## MATERIAL SUPPLIED

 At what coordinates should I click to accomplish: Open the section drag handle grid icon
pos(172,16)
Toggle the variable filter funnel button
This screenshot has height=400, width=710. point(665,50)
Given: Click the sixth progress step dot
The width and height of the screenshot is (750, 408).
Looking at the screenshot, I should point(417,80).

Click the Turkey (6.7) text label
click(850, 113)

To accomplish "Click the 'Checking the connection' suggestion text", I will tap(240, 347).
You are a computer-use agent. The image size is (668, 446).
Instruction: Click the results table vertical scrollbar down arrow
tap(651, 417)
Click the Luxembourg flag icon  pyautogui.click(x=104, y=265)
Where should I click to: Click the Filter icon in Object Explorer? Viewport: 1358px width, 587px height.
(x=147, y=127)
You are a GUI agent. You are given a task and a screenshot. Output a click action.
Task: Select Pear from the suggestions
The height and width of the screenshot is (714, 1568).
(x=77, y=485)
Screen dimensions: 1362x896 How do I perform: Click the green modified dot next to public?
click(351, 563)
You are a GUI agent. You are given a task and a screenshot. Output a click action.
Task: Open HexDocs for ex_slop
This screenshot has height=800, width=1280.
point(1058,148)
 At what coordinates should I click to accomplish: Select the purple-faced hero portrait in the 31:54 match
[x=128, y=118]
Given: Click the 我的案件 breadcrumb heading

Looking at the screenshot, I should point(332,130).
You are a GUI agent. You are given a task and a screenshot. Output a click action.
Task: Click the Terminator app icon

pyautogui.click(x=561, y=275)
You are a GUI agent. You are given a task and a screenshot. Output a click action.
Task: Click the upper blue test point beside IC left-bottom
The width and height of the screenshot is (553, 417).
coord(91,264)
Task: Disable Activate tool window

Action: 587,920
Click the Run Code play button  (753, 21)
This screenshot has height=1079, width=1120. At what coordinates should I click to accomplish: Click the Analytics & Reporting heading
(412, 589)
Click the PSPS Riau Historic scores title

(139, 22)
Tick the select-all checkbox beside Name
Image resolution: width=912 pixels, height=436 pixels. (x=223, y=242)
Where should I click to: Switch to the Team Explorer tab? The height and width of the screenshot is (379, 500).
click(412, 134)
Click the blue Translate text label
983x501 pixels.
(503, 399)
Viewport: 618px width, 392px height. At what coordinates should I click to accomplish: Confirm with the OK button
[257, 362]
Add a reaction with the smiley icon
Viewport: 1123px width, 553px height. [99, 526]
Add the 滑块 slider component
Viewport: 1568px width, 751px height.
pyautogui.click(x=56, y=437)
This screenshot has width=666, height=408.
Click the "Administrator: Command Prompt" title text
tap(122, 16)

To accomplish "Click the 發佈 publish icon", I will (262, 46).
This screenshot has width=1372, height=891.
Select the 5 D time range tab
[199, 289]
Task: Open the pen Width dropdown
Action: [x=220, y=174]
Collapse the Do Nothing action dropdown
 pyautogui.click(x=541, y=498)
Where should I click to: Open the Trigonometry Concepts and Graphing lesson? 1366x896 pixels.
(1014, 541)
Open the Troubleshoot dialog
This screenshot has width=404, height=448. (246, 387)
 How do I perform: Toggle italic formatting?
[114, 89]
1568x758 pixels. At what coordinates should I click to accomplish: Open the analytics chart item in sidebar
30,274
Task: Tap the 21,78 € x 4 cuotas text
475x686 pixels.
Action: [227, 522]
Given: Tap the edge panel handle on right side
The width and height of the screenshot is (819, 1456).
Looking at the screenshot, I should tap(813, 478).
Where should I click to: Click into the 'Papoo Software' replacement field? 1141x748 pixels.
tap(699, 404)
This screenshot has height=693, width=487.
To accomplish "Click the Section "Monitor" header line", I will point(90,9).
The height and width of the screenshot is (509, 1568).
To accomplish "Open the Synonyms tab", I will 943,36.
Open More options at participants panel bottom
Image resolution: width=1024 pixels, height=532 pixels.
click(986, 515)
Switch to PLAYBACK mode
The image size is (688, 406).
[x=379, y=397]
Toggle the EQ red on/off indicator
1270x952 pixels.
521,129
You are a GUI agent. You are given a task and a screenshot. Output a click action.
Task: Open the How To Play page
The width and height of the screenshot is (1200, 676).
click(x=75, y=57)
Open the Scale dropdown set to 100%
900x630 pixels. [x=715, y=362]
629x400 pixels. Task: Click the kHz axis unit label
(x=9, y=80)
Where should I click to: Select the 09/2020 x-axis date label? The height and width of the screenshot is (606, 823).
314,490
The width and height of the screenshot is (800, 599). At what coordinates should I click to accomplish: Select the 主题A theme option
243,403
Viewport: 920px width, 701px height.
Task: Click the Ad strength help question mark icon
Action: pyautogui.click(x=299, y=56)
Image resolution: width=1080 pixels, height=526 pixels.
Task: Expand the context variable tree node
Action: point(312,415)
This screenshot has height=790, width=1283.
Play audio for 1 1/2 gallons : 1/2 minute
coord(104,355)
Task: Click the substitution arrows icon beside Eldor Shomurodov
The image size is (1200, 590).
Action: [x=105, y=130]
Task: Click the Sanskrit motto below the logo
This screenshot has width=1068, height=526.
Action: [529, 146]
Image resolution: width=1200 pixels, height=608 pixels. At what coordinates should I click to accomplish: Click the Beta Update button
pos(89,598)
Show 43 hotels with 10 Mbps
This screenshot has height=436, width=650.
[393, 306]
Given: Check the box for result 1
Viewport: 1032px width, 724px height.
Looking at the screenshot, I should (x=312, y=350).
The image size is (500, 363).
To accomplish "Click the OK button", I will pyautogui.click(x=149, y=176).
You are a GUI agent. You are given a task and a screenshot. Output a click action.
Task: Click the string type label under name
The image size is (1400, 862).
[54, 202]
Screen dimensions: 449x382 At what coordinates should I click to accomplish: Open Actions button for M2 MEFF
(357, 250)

## WHAT IS NEEDED
Give back the complete material, keeping every word exactly as written.

## COMPLETED EXERCISE
 At what coordinates should I click to accomplish: Open the section drag handle grid icon
pos(172,16)
Toggle the variable filter funnel button
This screenshot has height=400, width=710. point(665,50)
Given: Click the sixth progress step dot
The width and height of the screenshot is (750, 408).
Looking at the screenshot, I should point(417,80).

Click the Turkey (6.7) text label
click(850, 113)

To accomplish "Click the 'Checking the connection' suggestion text", I will tap(240, 347).
You are a computer-use agent. The image size is (668, 446).
Instruction: Click the results table vertical scrollbar down arrow
tap(651, 417)
Click the Luxembourg flag icon  pyautogui.click(x=104, y=265)
Where should I click to: Click the Filter icon in Object Explorer? Viewport: 1358px width, 587px height.
(x=147, y=127)
You are a GUI agent. You are given a task and a screenshot. Output a click action.
Task: Select Pear from the suggestions
The height and width of the screenshot is (714, 1568).
(x=77, y=485)
Screen dimensions: 1362x896 How do I perform: Click the green modified dot next to public?
click(351, 563)
You are a GUI agent. You are given a task and a screenshot. Output a click action.
Task: Open HexDocs for ex_slop
This screenshot has height=800, width=1280.
point(1058,148)
 At what coordinates should I click to accomplish: Select the purple-faced hero portrait in the 31:54 match
[x=128, y=118]
Given: Click the 我的案件 breadcrumb heading

Looking at the screenshot, I should point(332,130).
You are a GUI agent. You are given a task and a screenshot. Output a click action.
Task: Click the Terminator app icon

pyautogui.click(x=561, y=275)
You are a GUI agent. You are given a task and a screenshot. Output a click action.
Task: Click the upper blue test point beside IC left-bottom
The width and height of the screenshot is (553, 417).
coord(91,264)
Task: Disable Activate tool window

Action: 587,920
Click the Run Code play button  (753, 21)
This screenshot has height=1079, width=1120. At what coordinates should I click to accomplish: Click the Analytics & Reporting heading
(412, 589)
Click the PSPS Riau Historic scores title

(139, 22)
Tick the select-all checkbox beside Name
Image resolution: width=912 pixels, height=436 pixels. (x=223, y=242)
Where should I click to: Switch to the Team Explorer tab? The height and width of the screenshot is (379, 500).
click(412, 134)
Click the blue Translate text label
983x501 pixels.
(503, 399)
Viewport: 618px width, 392px height. At what coordinates should I click to accomplish: Confirm with the OK button
[257, 362]
Add a reaction with the smiley icon
Viewport: 1123px width, 553px height. [99, 526]
Add the 滑块 slider component
Viewport: 1568px width, 751px height.
pyautogui.click(x=56, y=437)
This screenshot has width=666, height=408.
Click the "Administrator: Command Prompt" title text
tap(122, 16)

To accomplish "Click the 發佈 publish icon", I will (262, 46).
This screenshot has width=1372, height=891.
Select the 5 D time range tab
[199, 289]
Task: Open the pen Width dropdown
Action: [x=220, y=174]
Collapse the Do Nothing action dropdown
 pyautogui.click(x=541, y=498)
Where should I click to: Open the Trigonometry Concepts and Graphing lesson? 1366x896 pixels.
(1014, 541)
Open the Troubleshoot dialog
This screenshot has width=404, height=448. (246, 387)
 How do I perform: Toggle italic formatting?
[114, 89]
1568x758 pixels. At what coordinates should I click to accomplish: Open the analytics chart item in sidebar
30,274
Task: Tap the 21,78 € x 4 cuotas text
475x686 pixels.
Action: [227, 522]
Given: Tap the edge panel handle on right side
The width and height of the screenshot is (819, 1456).
Looking at the screenshot, I should tap(813, 478).
Where should I click to: Click into the 'Papoo Software' replacement field? 1141x748 pixels.
tap(699, 404)
This screenshot has height=693, width=487.
To accomplish "Click the Section "Monitor" header line", I will point(90,9).
The height and width of the screenshot is (509, 1568).
To accomplish "Open the Synonyms tab", I will 943,36.
Open More options at participants panel bottom
Image resolution: width=1024 pixels, height=532 pixels.
click(986, 515)
Switch to PLAYBACK mode
The image size is (688, 406).
[x=379, y=397]
Toggle the EQ red on/off indicator
1270x952 pixels.
521,129
You are a GUI agent. You are given a task and a screenshot. Output a click action.
Task: Open the How To Play page
The width and height of the screenshot is (1200, 676).
click(x=75, y=57)
Open the Scale dropdown set to 100%
900x630 pixels. [x=715, y=362]
629x400 pixels. Task: Click the kHz axis unit label
(x=9, y=80)
Where should I click to: Select the 09/2020 x-axis date label? The height and width of the screenshot is (606, 823).
314,490
The width and height of the screenshot is (800, 599). At what coordinates should I click to accomplish: Select the 主题A theme option
243,403
Viewport: 920px width, 701px height.
Task: Click the Ad strength help question mark icon
Action: pyautogui.click(x=299, y=56)
Image resolution: width=1080 pixels, height=526 pixels.
Task: Expand the context variable tree node
Action: point(312,415)
This screenshot has height=790, width=1283.
Play audio for 1 1/2 gallons : 1/2 minute
coord(104,355)
Task: Click the substitution arrows icon beside Eldor Shomurodov
The image size is (1200, 590).
Action: [x=105, y=130]
Task: Click the Sanskrit motto below the logo
This screenshot has width=1068, height=526.
Action: [529, 146]
Image resolution: width=1200 pixels, height=608 pixels. At what coordinates should I click to accomplish: Click the Beta Update button
pos(89,598)
Show 43 hotels with 10 Mbps
This screenshot has height=436, width=650.
[393, 306]
Given: Check the box for result 1
Viewport: 1032px width, 724px height.
Looking at the screenshot, I should (x=312, y=350).
The image size is (500, 363).
To accomplish "Click the OK button", I will pyautogui.click(x=149, y=176).
You are a GUI agent. You are given a task and a screenshot. Output a click action.
Task: Click the string type label under name
The image size is (1400, 862).
[54, 202]
Screen dimensions: 449x382 At what coordinates should I click to accomplish: Open Actions button for M2 MEFF
(357, 250)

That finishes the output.